John Mace will present at ESORICS 2014 some joint work with Aad van Moorsel and myself, on the problem of quantitative workflow resiliency.
Intuitively, a workflow is a partially ordered set of tasks, such that if a task t is less than a task t’, then t must be executed before t’. Each task is executed by a user, and different tasks can be executed by different users. For instance, consider the reviewing process for a journal: the paper is assigned to some reviewers by an editor, then each reviewer submits a review for the paper, and the editor makes a decision. Clearly, the decision can only be made after each review has been submitted, and each review can only be submitted after the assignment has been done. However, the different reviews can be submitted in any order.
A security policy for a workflow consists of multiple constraints over which users can execute which tasks. For instance, some tasks can only be executed by some users (e.g., only an editor can assign a reviewer), some tasks are bound by a separation of duty (e.g., someone submitting a paper cannot be reviewing that paper), while other tasks are bound by a binding of duty (e.g., the editor making the final decision must be the same than the editor in charge of the initial reviewer assignment). Assigning each task to a user while respecting the security policy is known as the Workflow Satisfiability Problem (WSP), and we refer to “On the Parameterized Complexity and Kernelization of the Workflow Satisfiability Problem”, by Crampton, Gutin and Yeo, from Royal Holloway, for a recent paper on the WSP (Jason Crampton is giving a Colloquium at Newcastle University on the 22/07 about this line of work).

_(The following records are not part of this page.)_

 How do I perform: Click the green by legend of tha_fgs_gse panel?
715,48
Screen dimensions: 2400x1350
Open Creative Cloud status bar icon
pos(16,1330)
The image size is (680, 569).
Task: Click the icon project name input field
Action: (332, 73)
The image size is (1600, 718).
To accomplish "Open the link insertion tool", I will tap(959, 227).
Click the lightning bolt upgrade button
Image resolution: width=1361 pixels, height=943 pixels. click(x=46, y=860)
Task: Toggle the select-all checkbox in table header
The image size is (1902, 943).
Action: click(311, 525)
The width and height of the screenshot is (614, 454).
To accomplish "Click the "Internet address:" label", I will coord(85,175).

To some extent, the WSP is rather static: the workflow is analysed together with its policy, and either a correct assignment is found, in which case the workflow can be executed, otherwise there is no possible assignment. However, in practice, the availability of the different users can vary from the start of the workflow until the end. For instance, a reviewer can become unavailable after being assigned a review, or the editor in charge of the paper at the beginning could develop a conflict-of-interest with the authors during the process. Wang and Li introduced the notion of workflow resiliency: roughly speaking, a workflow is N-resilient if the WSP can still be solved while N users becoming unavailable. Resiliency can be static, when users can only become unavailable before the start of the workflow, decremental when users can become unavailable at any point, or dynamic, when users can become unavailable at any point and then potentially become available again.
Resiliency is a binary notion: a workflow is N-resilient if any subset of N unavailable users blocks it, and not N-resilient otherwise. In the ESORICS paper, we suggest that in practice, user availability is not a strictly deterministic property, but a probabilistic one. Indeed, if we can know in advance that a reviewer is not available at a particular time, then we can simply make that reviewer unqualified for the corresponding task, thus reducing resiliency to solving the WSP; Instead, we might just know that a reviewer has some probability to become unavailable at some point (e.g., sickness, over-scheduling, travelling, etc). In other words, a workflow has some probability to terminate execution, depending on whether some users become unavailable or not.
Now, consider two workflows both satisfying the WSP (i.e., assuming full user availability, it is possible to find a user assignment ensuring that each task is executed), such that, over 100 instances execution, the first one fails to terminate 1 time, while the second fails to terminate 99 times, for a similar user availability. Although both are not resilient, we believe these two workflows should have different measures, since the first one could actually be acceptable in many situations, while the second one could effectively be unusable. Of course, one could argue that, if possible, a workflow terminating in all cases is ideal, but in practice, if we had to choose between the two previous workflows, the first one is likely to be better.
Hence, we define the notion of Quantitative Workflow Resiliency, which measures the likelihood of a workflow to terminate given a probabilistic user availability model, and considering that users can be reassigned at runtime, as long as the policy remains satisfied. More precisely, we encode the problem of selecting a user for a task as a Markov Decision Process, where each process state consists of a context (containing the previous task assignment and the user availability) and a task, and each action corresponds to selecting a user for the task of the state. The transition function govern which task is to be executed next and how the context evolves, in particular concerning user availability. The termination of the workflow is associated with a reward of 1, while any other transition is associated with a reward of 0. The value of the initial state then corresponds to the probability of the workflow to terminate. We also showed that by associating each transition with a reward of 1 and termination with a reward of 0, the value of the initial state corresponds to the expected number of tasks executed by the workflow.
We believe these two metrics are useful to evaluate workflow resiliency, and provide more information than a binary notion of resiliency. In particular, we provide in the paper an illustrative example, where the assignment optimising termination is different from that optimising the number of tasks, and both are different from that optimising the computation time required at runtime to calculate the assignment. In other words, finding an optimal user assignment might require to solve a tradeoff between termination, task execution and computation time.